§ **TASK DESCRIPTION**
Print the records again, matching each line exactly.

(Items listed in a dataset)
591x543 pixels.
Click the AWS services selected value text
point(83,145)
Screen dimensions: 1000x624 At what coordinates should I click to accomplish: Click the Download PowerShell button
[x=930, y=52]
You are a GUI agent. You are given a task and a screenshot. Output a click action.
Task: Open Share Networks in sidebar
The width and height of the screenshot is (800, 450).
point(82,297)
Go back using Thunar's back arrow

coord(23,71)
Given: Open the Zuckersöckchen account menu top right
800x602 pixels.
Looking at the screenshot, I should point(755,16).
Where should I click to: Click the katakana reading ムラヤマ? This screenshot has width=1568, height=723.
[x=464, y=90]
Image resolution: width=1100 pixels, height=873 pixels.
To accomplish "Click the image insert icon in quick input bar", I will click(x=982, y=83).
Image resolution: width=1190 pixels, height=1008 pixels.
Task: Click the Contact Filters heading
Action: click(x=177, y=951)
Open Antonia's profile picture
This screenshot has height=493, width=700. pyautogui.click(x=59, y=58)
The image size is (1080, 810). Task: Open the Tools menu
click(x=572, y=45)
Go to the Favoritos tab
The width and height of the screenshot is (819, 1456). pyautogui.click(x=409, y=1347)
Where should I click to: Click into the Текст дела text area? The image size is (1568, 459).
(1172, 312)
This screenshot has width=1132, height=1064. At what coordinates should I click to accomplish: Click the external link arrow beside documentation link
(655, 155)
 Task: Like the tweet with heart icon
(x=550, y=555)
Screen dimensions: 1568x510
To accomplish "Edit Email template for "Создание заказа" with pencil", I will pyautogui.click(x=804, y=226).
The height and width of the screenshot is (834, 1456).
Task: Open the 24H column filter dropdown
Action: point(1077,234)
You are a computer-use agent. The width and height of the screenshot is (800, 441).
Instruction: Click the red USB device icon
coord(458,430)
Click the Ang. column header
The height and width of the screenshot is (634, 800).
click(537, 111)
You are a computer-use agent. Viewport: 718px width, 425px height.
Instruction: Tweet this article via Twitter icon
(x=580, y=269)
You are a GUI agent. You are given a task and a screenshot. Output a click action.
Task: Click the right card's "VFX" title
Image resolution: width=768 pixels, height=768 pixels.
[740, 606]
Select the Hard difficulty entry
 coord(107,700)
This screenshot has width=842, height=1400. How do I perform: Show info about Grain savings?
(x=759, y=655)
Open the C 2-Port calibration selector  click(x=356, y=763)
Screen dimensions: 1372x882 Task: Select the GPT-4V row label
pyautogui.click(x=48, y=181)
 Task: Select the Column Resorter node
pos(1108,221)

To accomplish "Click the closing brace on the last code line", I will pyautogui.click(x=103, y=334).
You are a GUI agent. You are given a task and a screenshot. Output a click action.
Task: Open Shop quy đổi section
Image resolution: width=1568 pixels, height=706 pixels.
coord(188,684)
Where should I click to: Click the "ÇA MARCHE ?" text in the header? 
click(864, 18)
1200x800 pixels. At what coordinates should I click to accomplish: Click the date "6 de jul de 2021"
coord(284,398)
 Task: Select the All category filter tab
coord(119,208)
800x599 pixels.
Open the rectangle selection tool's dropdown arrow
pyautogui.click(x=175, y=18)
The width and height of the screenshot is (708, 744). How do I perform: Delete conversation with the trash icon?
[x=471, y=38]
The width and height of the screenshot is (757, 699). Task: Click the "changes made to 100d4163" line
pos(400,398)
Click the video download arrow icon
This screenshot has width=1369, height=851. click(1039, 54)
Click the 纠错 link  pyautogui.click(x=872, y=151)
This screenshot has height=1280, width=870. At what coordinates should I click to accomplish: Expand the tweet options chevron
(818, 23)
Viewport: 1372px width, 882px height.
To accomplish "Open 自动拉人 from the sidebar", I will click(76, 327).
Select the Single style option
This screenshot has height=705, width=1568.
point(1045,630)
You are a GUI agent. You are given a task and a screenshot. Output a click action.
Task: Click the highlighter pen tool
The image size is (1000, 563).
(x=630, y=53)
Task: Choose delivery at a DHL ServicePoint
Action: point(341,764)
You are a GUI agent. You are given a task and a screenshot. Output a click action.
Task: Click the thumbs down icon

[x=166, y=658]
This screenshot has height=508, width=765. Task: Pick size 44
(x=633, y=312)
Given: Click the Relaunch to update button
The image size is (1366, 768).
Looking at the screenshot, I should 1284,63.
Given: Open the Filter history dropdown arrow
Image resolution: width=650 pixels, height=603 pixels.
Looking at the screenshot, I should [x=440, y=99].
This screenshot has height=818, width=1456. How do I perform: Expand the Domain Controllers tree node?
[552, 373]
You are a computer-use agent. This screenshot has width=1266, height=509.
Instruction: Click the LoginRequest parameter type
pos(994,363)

§ **COMPLETED TASK**
591x543 pixels.
Click the AWS services selected value text
point(83,145)
Screen dimensions: 1000x624 At what coordinates should I click to accomplish: Click the Download PowerShell button
[x=930, y=52]
You are a GUI agent. You are given a task and a screenshot. Output a click action.
Task: Open Share Networks in sidebar
The width and height of the screenshot is (800, 450).
point(82,297)
Go back using Thunar's back arrow

coord(23,71)
Given: Open the Zuckersöckchen account menu top right
800x602 pixels.
Looking at the screenshot, I should point(755,16).
Where should I click to: Click the katakana reading ムラヤマ? This screenshot has width=1568, height=723.
[x=464, y=90]
Image resolution: width=1100 pixels, height=873 pixels.
To accomplish "Click the image insert icon in quick input bar", I will click(x=982, y=83).
Image resolution: width=1190 pixels, height=1008 pixels.
Task: Click the Contact Filters heading
Action: click(x=177, y=951)
Open Antonia's profile picture
This screenshot has height=493, width=700. pyautogui.click(x=59, y=58)
The image size is (1080, 810). Task: Open the Tools menu
click(x=572, y=45)
Go to the Favoritos tab
The width and height of the screenshot is (819, 1456). pyautogui.click(x=409, y=1347)
Where should I click to: Click into the Текст дела text area? The image size is (1568, 459).
(1172, 312)
This screenshot has width=1132, height=1064. At what coordinates should I click to accomplish: Click the external link arrow beside documentation link
(655, 155)
 Task: Like the tweet with heart icon
(x=550, y=555)
Screen dimensions: 1568x510
To accomplish "Edit Email template for "Создание заказа" with pencil", I will pyautogui.click(x=804, y=226).
The height and width of the screenshot is (834, 1456).
Task: Open the 24H column filter dropdown
Action: point(1077,234)
You are a computer-use agent. The width and height of the screenshot is (800, 441).
Instruction: Click the red USB device icon
coord(458,430)
Click the Ang. column header
The height and width of the screenshot is (634, 800).
click(537, 111)
You are a computer-use agent. Viewport: 718px width, 425px height.
Instruction: Tweet this article via Twitter icon
(x=580, y=269)
You are a GUI agent. You are given a task and a screenshot. Output a click action.
Task: Click the right card's "VFX" title
Image resolution: width=768 pixels, height=768 pixels.
[740, 606]
Select the Hard difficulty entry
 coord(107,700)
This screenshot has width=842, height=1400. How do I perform: Show info about Grain savings?
(x=759, y=655)
Open the C 2-Port calibration selector  click(x=356, y=763)
Screen dimensions: 1372x882 Task: Select the GPT-4V row label
pyautogui.click(x=48, y=181)
 Task: Select the Column Resorter node
pos(1108,221)

To accomplish "Click the closing brace on the last code line", I will pyautogui.click(x=103, y=334).
You are a GUI agent. You are given a task and a screenshot. Output a click action.
Task: Open Shop quy đổi section
Image resolution: width=1568 pixels, height=706 pixels.
coord(188,684)
Where should I click to: Click the "ÇA MARCHE ?" text in the header? 
click(864, 18)
1200x800 pixels. At what coordinates should I click to accomplish: Click the date "6 de jul de 2021"
coord(284,398)
 Task: Select the All category filter tab
coord(119,208)
800x599 pixels.
Open the rectangle selection tool's dropdown arrow
pyautogui.click(x=175, y=18)
The width and height of the screenshot is (708, 744). How do I perform: Delete conversation with the trash icon?
[x=471, y=38]
The width and height of the screenshot is (757, 699). Task: Click the "changes made to 100d4163" line
pos(400,398)
Click the video download arrow icon
This screenshot has width=1369, height=851. click(1039, 54)
Click the 纠错 link  pyautogui.click(x=872, y=151)
This screenshot has height=1280, width=870. At what coordinates should I click to accomplish: Expand the tweet options chevron
(818, 23)
Viewport: 1372px width, 882px height.
To accomplish "Open 自动拉人 from the sidebar", I will click(76, 327).
Select the Single style option
This screenshot has height=705, width=1568.
point(1045,630)
You are a GUI agent. You are given a task and a screenshot. Output a click action.
Task: Click the highlighter pen tool
The image size is (1000, 563).
(x=630, y=53)
Task: Choose delivery at a DHL ServicePoint
Action: point(341,764)
You are a GUI agent. You are given a task and a screenshot. Output a click action.
Task: Click the thumbs down icon

[x=166, y=658]
This screenshot has height=508, width=765. Task: Pick size 44
(x=633, y=312)
Given: Click the Relaunch to update button
The image size is (1366, 768).
Looking at the screenshot, I should 1284,63.
Given: Open the Filter history dropdown arrow
Image resolution: width=650 pixels, height=603 pixels.
Looking at the screenshot, I should [x=440, y=99].
This screenshot has height=818, width=1456. How do I perform: Expand the Domain Controllers tree node?
[552, 373]
You are a computer-use agent. This screenshot has width=1266, height=509.
Instruction: Click the LoginRequest parameter type
pos(994,363)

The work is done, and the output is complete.